Contents Under Pressure: Speak Out Against EPA Proposed Chemical Facility Safety Rollbacks That Put Communities at Risk
By Charise Johnson, Union of Concerned Scientists
Over the last year, we have written extensively on the actions that Scott Pruitt’s Environmental Protection Agency (EPA) has taken to eliminate or weaken critical science-based protections, particularly on chemical facility safety. From the outset, Pruitt was determined to delay the implementation of updates to the Risk Management Plan (RMP) that called for the assessment of safer technologies, more accessible and quality information for communities near facilities, and improved emergency response coordination. Now with a new proposed rule, the saga continues as the EPA under Pruitt moves one step closer to eliminating hard-fought improvements to the RMP.
Tomorrow, the EPA will hold a public hearing in Washington, D.C. for comments on the proposed changes to the RMP amendments. This is the only hearing being held on the proposed rule, which means that, just like last year, the frontline communities affected by these decisions will likely not have an opportunity to speak out against it.

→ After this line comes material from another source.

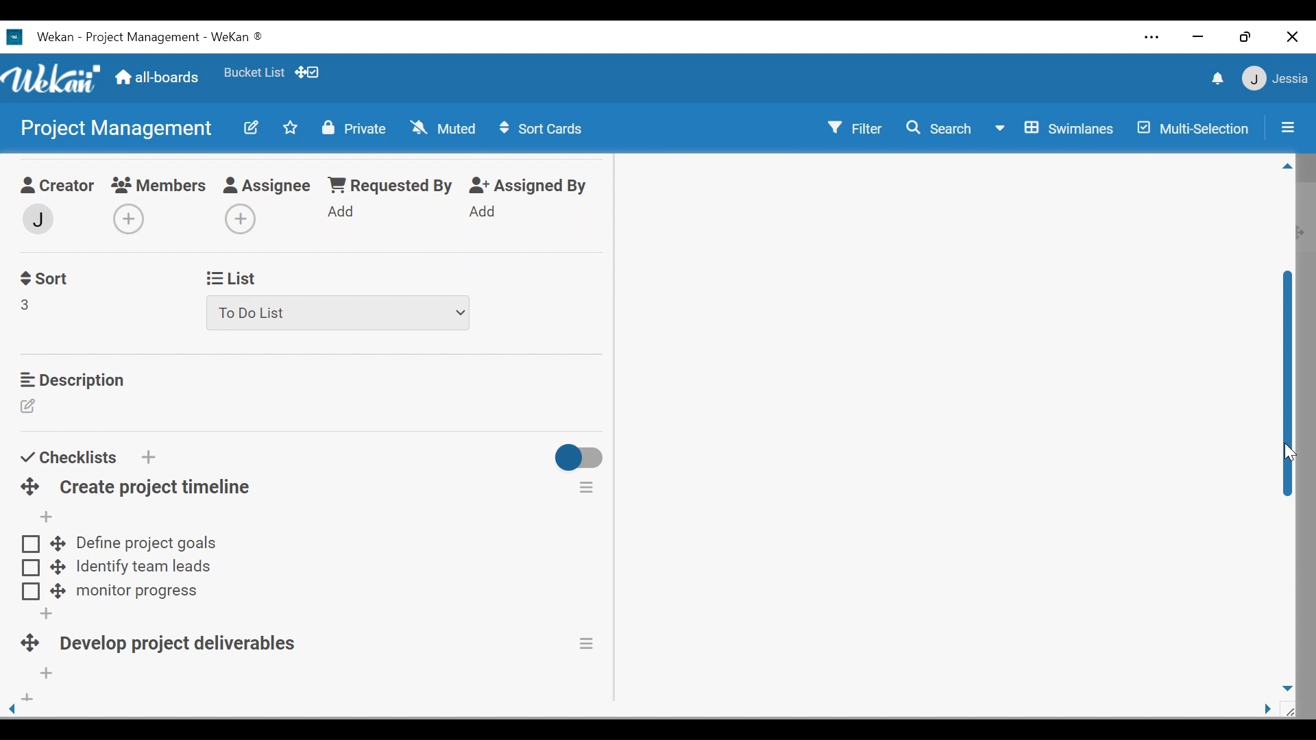 Image resolution: width=1316 pixels, height=740 pixels. Describe the element at coordinates (238, 220) in the screenshot. I see `Add Assignee` at that location.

I will be testifying on behalf of UCS, in hopes of amplifying the concerns of the communities that are unable to be present. You can see my prepared comments below.

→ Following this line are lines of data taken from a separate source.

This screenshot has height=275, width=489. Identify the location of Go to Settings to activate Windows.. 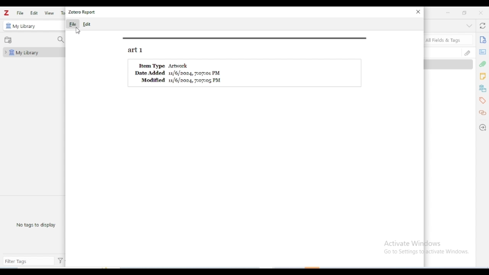
(428, 252).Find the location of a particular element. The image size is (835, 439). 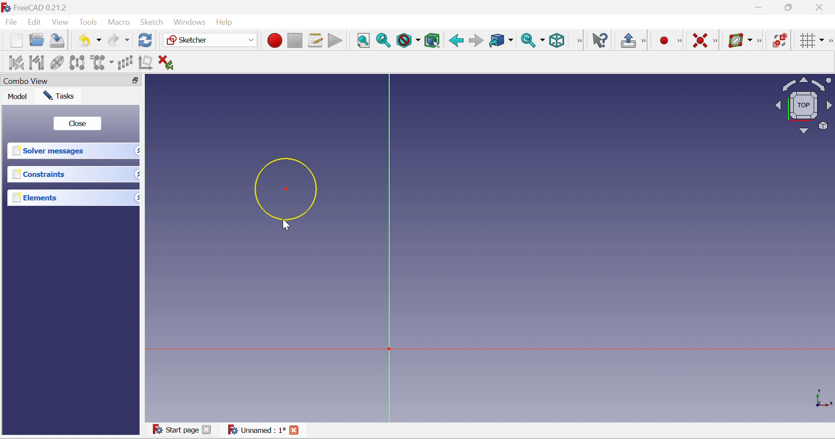

Drop down is located at coordinates (135, 150).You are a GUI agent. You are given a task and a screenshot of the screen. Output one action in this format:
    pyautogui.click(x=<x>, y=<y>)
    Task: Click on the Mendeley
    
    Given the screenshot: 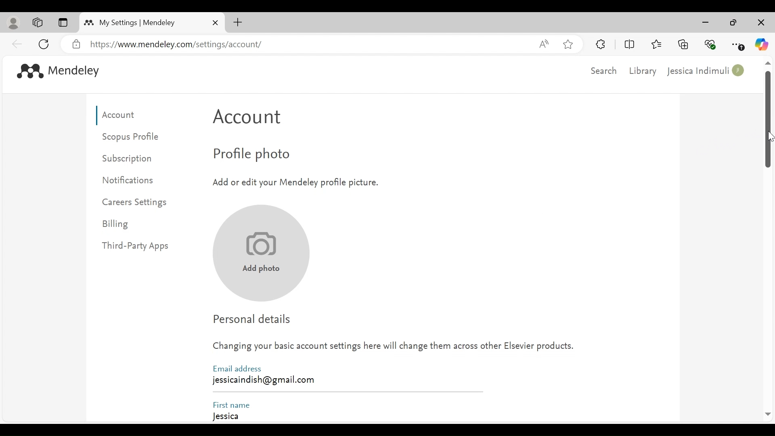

The agency is currently taking written comments on the proposed rule, open until June 29, 2018. UCS has created an RMP public comment guide for tips on writing a strong comment for this particular rule, which can be found here. Please join us in telling Administrator Pruitt that the health and safety of frontline communities, workers, and first responders will not be best served by favoring industry.
Thank you for this opportunity to speak on the proposed amendments to the Risk Management Plan.

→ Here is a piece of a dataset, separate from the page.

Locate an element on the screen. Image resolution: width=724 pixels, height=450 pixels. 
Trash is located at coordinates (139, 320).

My name is Charise Johnson. I am here on behalf of the Union of Concerned Scientists. With more than 500,000 members and supporters across the country, we are a nonpartisan, non-profit group, dedicated to improving public policy through rigorous and independent science. This proposed rule rolls back many of the critical public safeguards implemented in the 2017 Chemical Disaster Rule. Just last year, I was in this building along with many other partners and fence-line community groups asking EPA to end its dangerous delay of the 2017 Chemical Disaster Rule. Those updates to the original RMP were hard fought and deliberated by various stakeholders including multiple agencies and took several years to finalize. Now I am here today to ask the EPA to rescind these dangerous rollbacks.
This rule is particularly important to the health and safety of fence-line communities, first responders, and workers in the facilities. The Husky Energy Oil Refinery explosion in Wisconsin, the Valero Refinery explosion and fire in Texas, and the Chevron Richmond Refinery flaring of at least 500 pounds of sulfur dioxide in California are a few examples just in the past two months of how chemical facilities need to better coordinate with first responders, offer more direct access to information to communities to plan for evacuation, and assessment of safer practices that could make workers and surrounding communities safer in case of an accident. And with the strengthening of severe weather events such as intense hurricane seasons in the Gulf region, the frequency of chemical disasters like the Arkema explosion will become more commonplace for neighboring communities.
The modest, commonsense requirements that the EPA is aiming to rollback include:
- A requirement that industrial facilities presenting the highest risks undertake a safer technology alternatives assessment (STAA). Safer technology alternatives assessment is a business best practice, industry should be looking at ways to make their practices and technology safer for their facility, workers, and for the surrounding communities.
- A requirement that an “incident analysis” include determining the “root cause” of the incident to avoid such incidents in the future. Root cause analyses are necessary to determine what the cause of an incident or a near miss is, so the facility can fix the problem and prevent a future disaster.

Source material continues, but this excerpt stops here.